Stated task
Copy the rows verbatim, from the line containing "Where should I click to: Click the underlined" through the line containing "coord(575,78)".

Record set
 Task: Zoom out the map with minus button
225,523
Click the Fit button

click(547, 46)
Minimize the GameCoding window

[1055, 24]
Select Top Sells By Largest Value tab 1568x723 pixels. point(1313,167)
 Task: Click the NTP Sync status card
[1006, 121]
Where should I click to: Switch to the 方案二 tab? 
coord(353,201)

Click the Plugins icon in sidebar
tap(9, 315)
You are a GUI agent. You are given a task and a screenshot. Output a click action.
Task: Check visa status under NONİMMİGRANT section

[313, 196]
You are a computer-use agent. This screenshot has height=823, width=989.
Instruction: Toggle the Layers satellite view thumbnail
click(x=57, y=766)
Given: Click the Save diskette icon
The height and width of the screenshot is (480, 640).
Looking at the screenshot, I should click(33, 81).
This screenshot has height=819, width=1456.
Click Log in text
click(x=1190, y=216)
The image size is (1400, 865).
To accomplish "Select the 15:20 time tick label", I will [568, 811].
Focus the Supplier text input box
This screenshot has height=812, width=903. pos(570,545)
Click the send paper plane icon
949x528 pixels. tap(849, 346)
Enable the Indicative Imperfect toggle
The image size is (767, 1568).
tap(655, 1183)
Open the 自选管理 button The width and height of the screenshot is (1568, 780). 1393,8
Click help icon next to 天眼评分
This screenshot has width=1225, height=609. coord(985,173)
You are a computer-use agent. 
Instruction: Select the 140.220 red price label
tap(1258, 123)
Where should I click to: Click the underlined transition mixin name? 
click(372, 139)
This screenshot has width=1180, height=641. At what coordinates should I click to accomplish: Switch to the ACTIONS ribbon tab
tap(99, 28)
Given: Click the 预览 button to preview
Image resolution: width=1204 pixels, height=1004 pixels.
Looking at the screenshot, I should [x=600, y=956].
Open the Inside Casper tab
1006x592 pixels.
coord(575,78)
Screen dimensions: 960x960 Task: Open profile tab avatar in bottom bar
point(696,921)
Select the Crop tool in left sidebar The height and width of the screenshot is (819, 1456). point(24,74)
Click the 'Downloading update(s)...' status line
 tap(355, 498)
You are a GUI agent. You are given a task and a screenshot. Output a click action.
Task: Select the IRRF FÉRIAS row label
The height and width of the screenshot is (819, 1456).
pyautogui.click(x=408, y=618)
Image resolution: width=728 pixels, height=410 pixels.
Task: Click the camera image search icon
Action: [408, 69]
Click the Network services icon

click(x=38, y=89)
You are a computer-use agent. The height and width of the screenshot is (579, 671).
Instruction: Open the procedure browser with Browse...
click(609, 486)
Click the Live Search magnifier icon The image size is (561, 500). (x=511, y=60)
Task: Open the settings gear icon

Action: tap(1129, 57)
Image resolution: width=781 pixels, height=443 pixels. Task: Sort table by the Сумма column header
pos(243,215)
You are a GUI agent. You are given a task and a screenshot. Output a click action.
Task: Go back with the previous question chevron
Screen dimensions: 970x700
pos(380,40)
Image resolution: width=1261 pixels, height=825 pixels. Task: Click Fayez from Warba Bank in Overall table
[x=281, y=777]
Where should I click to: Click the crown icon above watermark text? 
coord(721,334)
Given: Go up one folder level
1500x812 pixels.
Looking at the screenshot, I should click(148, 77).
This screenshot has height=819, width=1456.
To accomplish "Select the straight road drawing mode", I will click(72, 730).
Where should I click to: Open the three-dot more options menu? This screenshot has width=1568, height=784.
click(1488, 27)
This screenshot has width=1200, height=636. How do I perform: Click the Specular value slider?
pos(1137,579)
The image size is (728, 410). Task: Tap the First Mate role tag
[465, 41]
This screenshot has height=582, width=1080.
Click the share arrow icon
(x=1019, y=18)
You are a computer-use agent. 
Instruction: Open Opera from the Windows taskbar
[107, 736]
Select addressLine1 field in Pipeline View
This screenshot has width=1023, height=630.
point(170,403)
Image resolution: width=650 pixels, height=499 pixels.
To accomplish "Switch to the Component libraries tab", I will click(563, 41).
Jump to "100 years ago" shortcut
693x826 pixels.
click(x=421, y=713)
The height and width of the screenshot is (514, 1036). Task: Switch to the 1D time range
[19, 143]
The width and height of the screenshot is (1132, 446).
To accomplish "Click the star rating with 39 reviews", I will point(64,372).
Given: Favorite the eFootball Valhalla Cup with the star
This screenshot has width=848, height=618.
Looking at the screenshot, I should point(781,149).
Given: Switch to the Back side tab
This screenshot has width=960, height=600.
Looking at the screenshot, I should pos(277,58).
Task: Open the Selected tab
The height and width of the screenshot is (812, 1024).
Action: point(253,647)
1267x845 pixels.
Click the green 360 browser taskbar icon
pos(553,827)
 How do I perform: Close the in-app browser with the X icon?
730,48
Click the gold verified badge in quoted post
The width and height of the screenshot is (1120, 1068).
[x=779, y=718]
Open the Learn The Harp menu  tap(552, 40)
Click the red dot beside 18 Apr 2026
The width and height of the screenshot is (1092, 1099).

Exercise output
Where should I click to: Click the underlined transition mixin name? 
click(372, 139)
This screenshot has width=1180, height=641. At what coordinates should I click to accomplish: Switch to the ACTIONS ribbon tab
tap(99, 28)
Given: Click the 预览 button to preview
Image resolution: width=1204 pixels, height=1004 pixels.
Looking at the screenshot, I should [x=600, y=956].
Open the Inside Casper tab
1006x592 pixels.
coord(575,78)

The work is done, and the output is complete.